I’ll admit that perhaps I’m picking on Mr. Stone. And, really, it’s in quite a cowardly way. If I had any chutzpah at all, I would actually write a reply to The Rapid City Journal. Regardless, it does ease my mind to vent my irritation. The US steel industry is a touchy subject for me, as one will find with most economists or, in my case, econ junkies. Prepare yourself:
Recently the World Trade Organization judged the U.S. guilty of unfair trade practices regarding our protection of American steel-making companies. Which begs the question: Since when did we delegate to Japan, Germany, and the European Union the authority to determine U.S. productive capability of material necessary for our national defense?
As I recall, our steel manufacturers produced the necessary steel that created millions of small arms, tens of thousands of Jeeps, tanks, and artillery pieces, thousands of fighter planes and bombers, and hundreds of ships, all of which defeated Japan, Germany, and Italy, the same nations that now want to limit our steel-producing capacity.
Some of the countries now trying to decimate our steel-making capacity were instrumental in killing 500,000 American servicemen. America should never forget history to placate nations who tried to destroy America.
I can tolerate equitable free trade, but jeopardizing our national defense in the name of free trade is sheer stupidity. Reducing our defensive capability to benefit Japan, Germany, and Italy would be beyond stupidity – it would be treasonous.
First of all, Mr. Stone seems to have a somewhat glorified view of the steel industry in the United States. Perhaps the US was at the cutting edge of steel manufacturing at the time of WWII, but then again — THAT WAS IN THE 1940s.
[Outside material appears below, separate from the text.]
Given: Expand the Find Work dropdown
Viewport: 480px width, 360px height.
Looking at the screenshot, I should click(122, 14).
I’m guessing the industry uses much the same technology today, a situation which has put it in the dire straits in which it finds itself. What does outdated technology and resistance to change mixed in with competition from highly technologically and structurally advanced foreign companies create? A crumbling mess. But a mess that refuses to change, yet can lobby the government for special interests like no other. In fact, for all of our claims of free trade, the US is not actually among the most globablized countries of the world.
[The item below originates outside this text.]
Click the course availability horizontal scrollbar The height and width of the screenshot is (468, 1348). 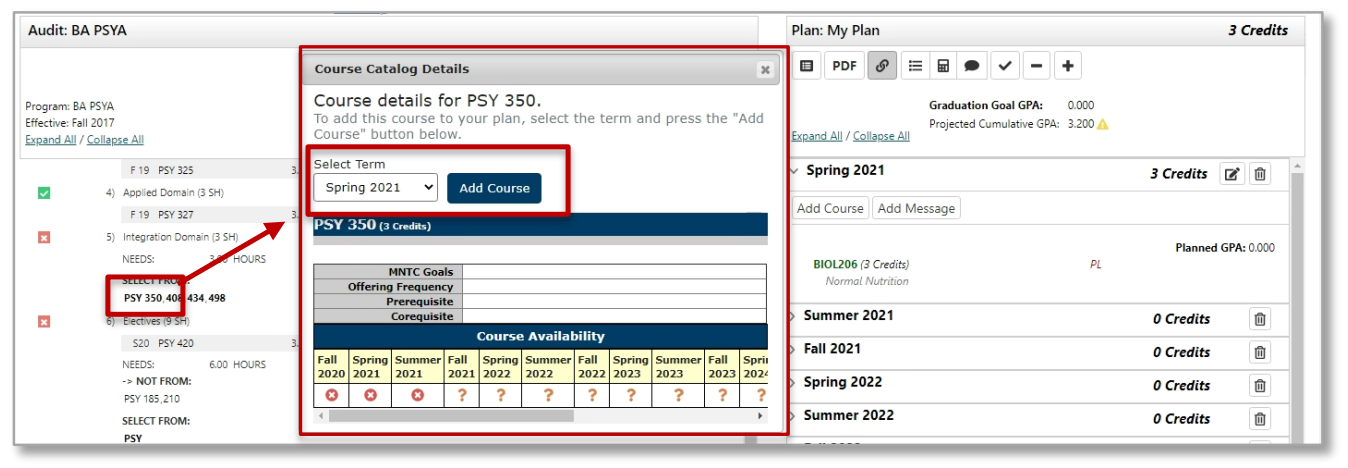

The big picture of the US’s protection of the steel industry spans the entire country. The thirty-three percent raise in steel tariffs caused a direct raise in prices of steel products of approximately 33%. So, to save a few thousand jobs, every Jones family that wants to buy a house, will pay more. Car manufacturers are facing huge red profit margins as they have had to take the price increase (couldn’t plausibly pass it along to the consumer). Think of the Caterpillars, home builders, and other manufacturers of intermediate products utilizing steel that must either pass the increase in production costs on to us the consumers or cut jobs, etc. THAT AFFECTS EVERYONE IN THE UNITED STATES. Call me heartless, but I’m not going to pay more for products to save a few thousand overpaid jobs in a decrepit industry that refuses to change. But that’s just me.